The recent events regarding the commodity heavily impacted the number of outstanding put option contracts with a strike price of $35 and $40 with expiration scheduled for December 2015. These derivative securities were completely out of the radars six months ago, not even considered by investors, but after the Oil price slumped, the number of put options with a strike price of $40 quadrupled in the past two weeks reaching the number of 880,000 contracts, while the number of put options with $35 as strike price peaked at 669,000 contracts from none.
According to several investment managers and analysts in the energy industry, the growth in the number of put option contracts does not reflect a quantitative or fundamental study, which could possibly demonstrate a further fall in Oil prices before December 2015 but it can be seen as a lottery: a high-payoff bet on a drastic fall in Oil value. With high probability the premium paid for the contract will result in a small loss, but assuming a lucky case the writer would gain – win – a huge amount of money.
The premium to pay for this kind of options with a strike price at $35 and $40 on WTI Crude Oil are quite low, respectively the premium for the first is $160 while for the latter stands at $370.
Raymond Carbone, president of the New York based broker Paramount Options commented on the recently released data about put options: “You’re a genius if you are right. And if you are wrong it will not ruin your lifestyle”.
However, a remarkable consequence of the increasing number of these derivatives is that the investors who bought these options back in November ’14 have already made a profit, as the value of $35 and $40 put options more than doubled compared to one month ago.
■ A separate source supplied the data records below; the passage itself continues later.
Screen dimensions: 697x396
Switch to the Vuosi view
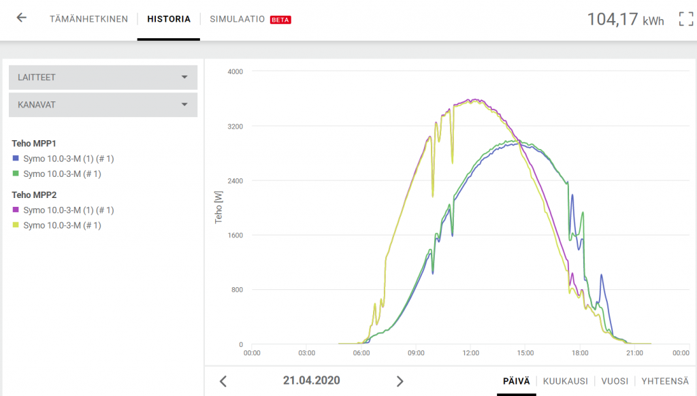point(614,381)
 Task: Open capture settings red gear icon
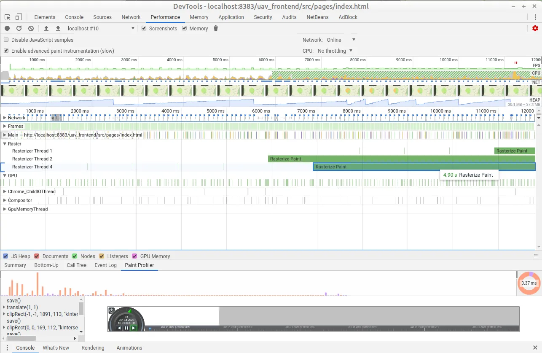click(x=535, y=28)
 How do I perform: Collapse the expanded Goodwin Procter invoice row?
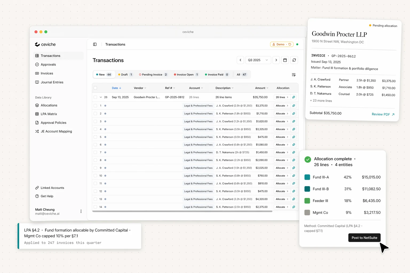coord(101,97)
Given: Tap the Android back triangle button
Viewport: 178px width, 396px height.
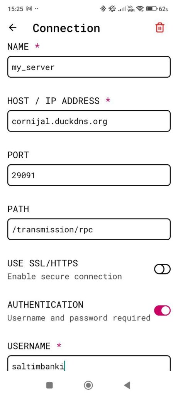Looking at the screenshot, I should click(127, 385).
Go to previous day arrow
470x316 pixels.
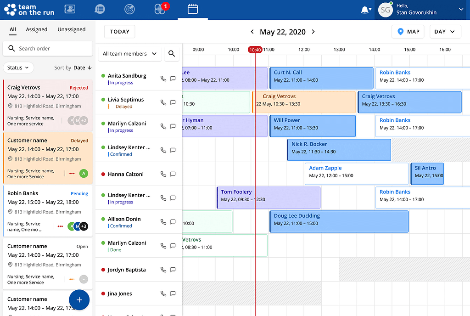[252, 32]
We are skeptical that the Oil price will further drop to $35 or $40 per barrel, and also the market perceives this event as unlikely. For each bearish position in WTI futures and options there are three bullish positions, according to the Commodity Futures Trading Commission. Nevertheless there are at least two events that could bring the Oil price to the levels above: a particularly warm winter in the Northern regions of the planet, that could drastically reduce the demand and the consumption of fuel used for heating facilities, and the second is a high rate of refinery maintenance in the US Gulf of Mexico oil hub, which would temporarily slow the demand for crude, as Jean Stuart, global energy economist at Credit Suisse, predicted.